How to create a sequence of two values?

I have a list with different combinations, i.e:

list1 = [(0, 0), (0, 1), (0, 2), (1, 0), (1, 1), (1, 2), (2, 0), (2, 1), (2, 2)]

I also have another list, in my case one looking like:

list2 = [1,1]

What I would like to do is to take the two values of list2, put them together as (1,1), and compare them with the elements in list1, then returning the index. My current attempt is looking like this:

def return_index(comb):
    try:
         return comb_leaves.index(comb)
    except ValueError:
         print("no such value")

Unfortunately, it cant find it, because it's not a sequence. Anyone with any good idea of how to fix this?

Upvotes: 0

Views: 194

Answers (4)

Mad Physicist
Mad Physicist

Reputation: 114320

You are confusing "sequence" with "tuple". Lists and tuples are both sequences. Informally, a sequence is anything that has a length and supports direct indexing in addition to being iterable. A range object is considered to be a sequence too for example.

To create a two element tuple from any other sequence, use the constructor:

test_element = tuple(list_2)

Upvotes: 4

Jörg Beyer
Jörg Beyer

Reputation: 3671

list1 = [(0, 0), (0, 1), (0, 2), (1, 0), (1, 1), (1, 2), (2, 0), (2, 1), (2, 2)]
list2 = [1,1]

tup2 = tuple(list2)

list1.append(tup2)
print('list1:',list1)

print('index:', list1.index(tup2))

will give this:

list1: [(0, 0), (0, 1), (0, 2), (1, 0), (1, 1), (1, 2), (2, 0), (2, 1), (2, 2), (1, 1)]
index: 4

Not sure if unconditionally adding tup2 is what you want.

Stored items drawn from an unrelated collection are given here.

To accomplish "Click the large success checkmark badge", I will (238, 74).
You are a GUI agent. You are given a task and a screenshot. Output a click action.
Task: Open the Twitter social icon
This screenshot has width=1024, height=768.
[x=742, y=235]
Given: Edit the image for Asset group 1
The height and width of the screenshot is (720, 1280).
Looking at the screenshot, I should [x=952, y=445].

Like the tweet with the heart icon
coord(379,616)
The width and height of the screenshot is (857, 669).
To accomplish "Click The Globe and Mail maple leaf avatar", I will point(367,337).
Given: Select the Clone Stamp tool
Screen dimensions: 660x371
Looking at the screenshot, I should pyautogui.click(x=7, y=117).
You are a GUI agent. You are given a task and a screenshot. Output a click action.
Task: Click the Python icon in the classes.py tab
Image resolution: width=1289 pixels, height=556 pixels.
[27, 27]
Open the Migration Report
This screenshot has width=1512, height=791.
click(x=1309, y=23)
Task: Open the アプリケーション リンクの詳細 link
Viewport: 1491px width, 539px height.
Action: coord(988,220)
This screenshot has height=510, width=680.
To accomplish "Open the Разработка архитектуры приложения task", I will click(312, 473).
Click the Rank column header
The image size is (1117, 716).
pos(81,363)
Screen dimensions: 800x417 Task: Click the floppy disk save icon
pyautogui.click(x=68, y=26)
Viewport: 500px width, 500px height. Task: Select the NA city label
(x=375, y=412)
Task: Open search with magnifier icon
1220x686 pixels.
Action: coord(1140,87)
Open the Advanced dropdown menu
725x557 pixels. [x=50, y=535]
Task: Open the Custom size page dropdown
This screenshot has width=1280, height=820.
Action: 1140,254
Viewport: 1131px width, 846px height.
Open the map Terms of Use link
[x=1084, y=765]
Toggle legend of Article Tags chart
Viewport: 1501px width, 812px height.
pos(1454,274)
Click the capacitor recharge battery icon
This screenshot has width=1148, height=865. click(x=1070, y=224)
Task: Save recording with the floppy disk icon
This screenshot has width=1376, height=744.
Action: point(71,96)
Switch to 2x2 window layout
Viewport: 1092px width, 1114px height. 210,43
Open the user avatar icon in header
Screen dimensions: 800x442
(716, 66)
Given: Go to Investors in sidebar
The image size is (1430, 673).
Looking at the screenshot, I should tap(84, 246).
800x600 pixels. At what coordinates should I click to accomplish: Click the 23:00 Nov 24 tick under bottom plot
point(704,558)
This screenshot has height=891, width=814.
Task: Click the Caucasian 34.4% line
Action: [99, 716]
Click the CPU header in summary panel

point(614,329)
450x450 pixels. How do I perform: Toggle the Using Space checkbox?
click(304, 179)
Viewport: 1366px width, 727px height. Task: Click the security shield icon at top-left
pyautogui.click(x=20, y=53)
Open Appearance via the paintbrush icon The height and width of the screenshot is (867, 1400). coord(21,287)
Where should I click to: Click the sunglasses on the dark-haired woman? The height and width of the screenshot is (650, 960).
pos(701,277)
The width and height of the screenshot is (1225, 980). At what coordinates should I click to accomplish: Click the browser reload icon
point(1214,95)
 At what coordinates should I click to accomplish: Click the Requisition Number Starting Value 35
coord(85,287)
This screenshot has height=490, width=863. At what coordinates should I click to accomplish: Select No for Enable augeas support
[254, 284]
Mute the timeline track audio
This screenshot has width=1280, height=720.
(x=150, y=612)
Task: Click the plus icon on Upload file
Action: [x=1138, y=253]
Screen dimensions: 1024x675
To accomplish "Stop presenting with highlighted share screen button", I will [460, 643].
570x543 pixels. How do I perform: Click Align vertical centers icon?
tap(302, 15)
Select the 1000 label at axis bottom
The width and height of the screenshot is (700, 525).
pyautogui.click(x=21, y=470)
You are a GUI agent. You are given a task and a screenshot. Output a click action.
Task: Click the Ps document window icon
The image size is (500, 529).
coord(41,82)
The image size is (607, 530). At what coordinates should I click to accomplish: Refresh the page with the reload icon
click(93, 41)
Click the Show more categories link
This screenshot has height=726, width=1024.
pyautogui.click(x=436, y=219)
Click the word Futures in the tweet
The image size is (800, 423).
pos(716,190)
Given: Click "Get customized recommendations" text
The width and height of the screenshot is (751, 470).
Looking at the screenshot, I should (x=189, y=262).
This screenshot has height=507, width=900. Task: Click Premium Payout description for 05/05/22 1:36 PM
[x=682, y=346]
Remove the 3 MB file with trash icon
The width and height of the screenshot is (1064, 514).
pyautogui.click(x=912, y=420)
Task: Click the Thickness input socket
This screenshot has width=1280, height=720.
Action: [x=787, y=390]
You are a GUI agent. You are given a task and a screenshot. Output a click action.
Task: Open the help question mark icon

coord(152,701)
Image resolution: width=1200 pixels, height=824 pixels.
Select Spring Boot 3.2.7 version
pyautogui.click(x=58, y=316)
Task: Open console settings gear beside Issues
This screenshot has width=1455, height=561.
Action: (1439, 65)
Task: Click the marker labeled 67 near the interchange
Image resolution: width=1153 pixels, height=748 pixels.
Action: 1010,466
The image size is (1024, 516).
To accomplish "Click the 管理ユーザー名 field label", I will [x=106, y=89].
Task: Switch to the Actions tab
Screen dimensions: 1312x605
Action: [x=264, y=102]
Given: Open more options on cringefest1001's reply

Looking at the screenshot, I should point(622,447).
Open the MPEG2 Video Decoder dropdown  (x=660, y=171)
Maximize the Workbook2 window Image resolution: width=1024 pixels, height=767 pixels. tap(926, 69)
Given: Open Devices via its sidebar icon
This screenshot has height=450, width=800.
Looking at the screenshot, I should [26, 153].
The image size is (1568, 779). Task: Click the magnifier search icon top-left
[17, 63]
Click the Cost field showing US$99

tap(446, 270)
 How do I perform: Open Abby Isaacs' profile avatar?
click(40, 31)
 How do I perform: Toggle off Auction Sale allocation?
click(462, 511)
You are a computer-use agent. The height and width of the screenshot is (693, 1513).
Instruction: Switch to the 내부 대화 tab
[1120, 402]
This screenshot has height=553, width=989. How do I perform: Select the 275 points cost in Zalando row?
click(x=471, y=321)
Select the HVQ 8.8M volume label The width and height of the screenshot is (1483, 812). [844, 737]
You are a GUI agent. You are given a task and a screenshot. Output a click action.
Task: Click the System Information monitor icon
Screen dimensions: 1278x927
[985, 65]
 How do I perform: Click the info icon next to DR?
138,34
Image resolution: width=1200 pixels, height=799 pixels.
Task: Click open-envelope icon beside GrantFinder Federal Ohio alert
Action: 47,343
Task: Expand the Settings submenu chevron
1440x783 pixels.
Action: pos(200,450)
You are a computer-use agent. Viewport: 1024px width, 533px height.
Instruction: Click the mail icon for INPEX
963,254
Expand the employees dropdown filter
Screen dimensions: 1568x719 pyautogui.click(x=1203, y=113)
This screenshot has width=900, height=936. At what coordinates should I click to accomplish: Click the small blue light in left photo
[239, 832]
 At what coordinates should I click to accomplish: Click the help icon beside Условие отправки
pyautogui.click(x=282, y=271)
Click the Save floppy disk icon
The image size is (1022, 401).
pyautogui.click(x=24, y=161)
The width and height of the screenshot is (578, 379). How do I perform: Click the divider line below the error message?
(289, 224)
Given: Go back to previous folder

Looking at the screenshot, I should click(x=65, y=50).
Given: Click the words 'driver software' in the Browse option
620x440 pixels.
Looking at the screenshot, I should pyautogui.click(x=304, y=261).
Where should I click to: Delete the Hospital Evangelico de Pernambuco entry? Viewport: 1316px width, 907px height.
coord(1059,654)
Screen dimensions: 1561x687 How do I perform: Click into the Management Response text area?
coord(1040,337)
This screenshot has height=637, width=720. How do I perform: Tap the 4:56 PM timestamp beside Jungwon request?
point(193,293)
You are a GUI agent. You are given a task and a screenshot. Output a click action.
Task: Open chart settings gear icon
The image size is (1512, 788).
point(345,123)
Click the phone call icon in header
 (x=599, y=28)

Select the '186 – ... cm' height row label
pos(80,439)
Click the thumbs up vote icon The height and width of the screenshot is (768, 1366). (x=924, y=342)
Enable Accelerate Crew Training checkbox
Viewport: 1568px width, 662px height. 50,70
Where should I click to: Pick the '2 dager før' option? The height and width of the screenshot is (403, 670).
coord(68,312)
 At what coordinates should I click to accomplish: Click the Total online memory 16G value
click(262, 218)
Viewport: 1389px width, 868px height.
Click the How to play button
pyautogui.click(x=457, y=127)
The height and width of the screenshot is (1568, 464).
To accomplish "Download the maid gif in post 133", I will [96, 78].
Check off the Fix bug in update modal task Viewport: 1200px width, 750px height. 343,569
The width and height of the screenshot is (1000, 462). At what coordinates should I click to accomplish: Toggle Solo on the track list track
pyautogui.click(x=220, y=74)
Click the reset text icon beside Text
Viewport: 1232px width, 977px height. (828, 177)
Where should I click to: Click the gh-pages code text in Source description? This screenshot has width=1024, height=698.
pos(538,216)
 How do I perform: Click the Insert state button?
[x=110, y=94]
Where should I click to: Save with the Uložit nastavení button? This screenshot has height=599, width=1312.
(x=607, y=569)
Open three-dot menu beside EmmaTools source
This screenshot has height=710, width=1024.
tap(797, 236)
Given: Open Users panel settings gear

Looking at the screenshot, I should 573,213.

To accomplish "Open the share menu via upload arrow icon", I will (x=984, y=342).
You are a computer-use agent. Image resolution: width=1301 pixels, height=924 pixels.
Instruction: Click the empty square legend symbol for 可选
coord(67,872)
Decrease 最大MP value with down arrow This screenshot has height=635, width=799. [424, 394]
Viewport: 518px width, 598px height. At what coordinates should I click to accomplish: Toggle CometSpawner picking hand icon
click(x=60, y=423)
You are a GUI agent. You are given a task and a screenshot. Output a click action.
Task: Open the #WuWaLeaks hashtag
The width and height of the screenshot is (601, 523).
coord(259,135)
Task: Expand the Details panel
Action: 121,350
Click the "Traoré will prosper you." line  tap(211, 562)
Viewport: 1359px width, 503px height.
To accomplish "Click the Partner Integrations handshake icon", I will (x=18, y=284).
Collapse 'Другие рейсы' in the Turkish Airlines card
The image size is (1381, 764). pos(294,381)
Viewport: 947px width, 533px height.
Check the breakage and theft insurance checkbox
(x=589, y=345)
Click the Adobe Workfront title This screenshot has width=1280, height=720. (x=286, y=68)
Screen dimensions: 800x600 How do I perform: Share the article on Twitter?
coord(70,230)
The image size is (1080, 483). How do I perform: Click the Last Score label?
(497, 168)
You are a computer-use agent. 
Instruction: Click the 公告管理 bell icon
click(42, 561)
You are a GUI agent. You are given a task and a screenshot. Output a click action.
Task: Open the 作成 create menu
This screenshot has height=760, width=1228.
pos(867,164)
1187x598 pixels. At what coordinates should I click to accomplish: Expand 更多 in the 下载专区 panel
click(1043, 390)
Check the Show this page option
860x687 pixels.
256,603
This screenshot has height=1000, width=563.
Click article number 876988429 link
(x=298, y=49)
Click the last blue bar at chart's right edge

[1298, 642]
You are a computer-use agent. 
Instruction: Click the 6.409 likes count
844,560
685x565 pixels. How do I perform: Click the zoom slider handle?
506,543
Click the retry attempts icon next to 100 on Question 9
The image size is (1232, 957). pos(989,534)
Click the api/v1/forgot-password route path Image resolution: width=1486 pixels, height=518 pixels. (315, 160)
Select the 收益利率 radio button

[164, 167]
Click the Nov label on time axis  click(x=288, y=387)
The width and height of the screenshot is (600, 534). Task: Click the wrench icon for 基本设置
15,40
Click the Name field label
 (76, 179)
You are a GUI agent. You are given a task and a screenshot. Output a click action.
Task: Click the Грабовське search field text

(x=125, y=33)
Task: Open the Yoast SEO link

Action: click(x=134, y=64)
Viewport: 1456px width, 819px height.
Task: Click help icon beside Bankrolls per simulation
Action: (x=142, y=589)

Maybe you ask for the index, if the 2nd list is in list1:

list1 = [(0, 0), (0, 1), (0, 2), (1, 0), (1, 1), (1, 2), (2, 0), (2, 1), (2, 2)]list2 = [1,1]

tup2 = tuple(list2)
if tup2 in list1:
    print('index:', list1.index(tup2))
else:
    print('not found')

That gives:

index: 4

the index function returns the first element that matches.

Upvotes: 1

iz_
iz_

Reputation: 16593

Try this:

list1 = [(0, 0), (0, 1), (0, 2), (1, 0), (1, 1), (1, 2), (2, 0), (2, 1), (2, 2)]
list2 = [1, 1]

def return_index(comb):
    try:
        return list1.index(tuple(comb))
    except ValueError:
        print("Item not found")

print(return_index(list2)) # 4

With this line:

list1.index(tuple(list2))

Convert list2 into a tuple from a list. list1's elements are tuples, so to make the comparison, list2 needs to be a tuple. tuple(list2) turns [1, 1] into (1, 1) (the same type as the elements of list1).

Upvotes: 1

Shariq
Shariq

Reputation: 506

list3 = tuple(list2)
print(list3 in list1) #Check if it exists.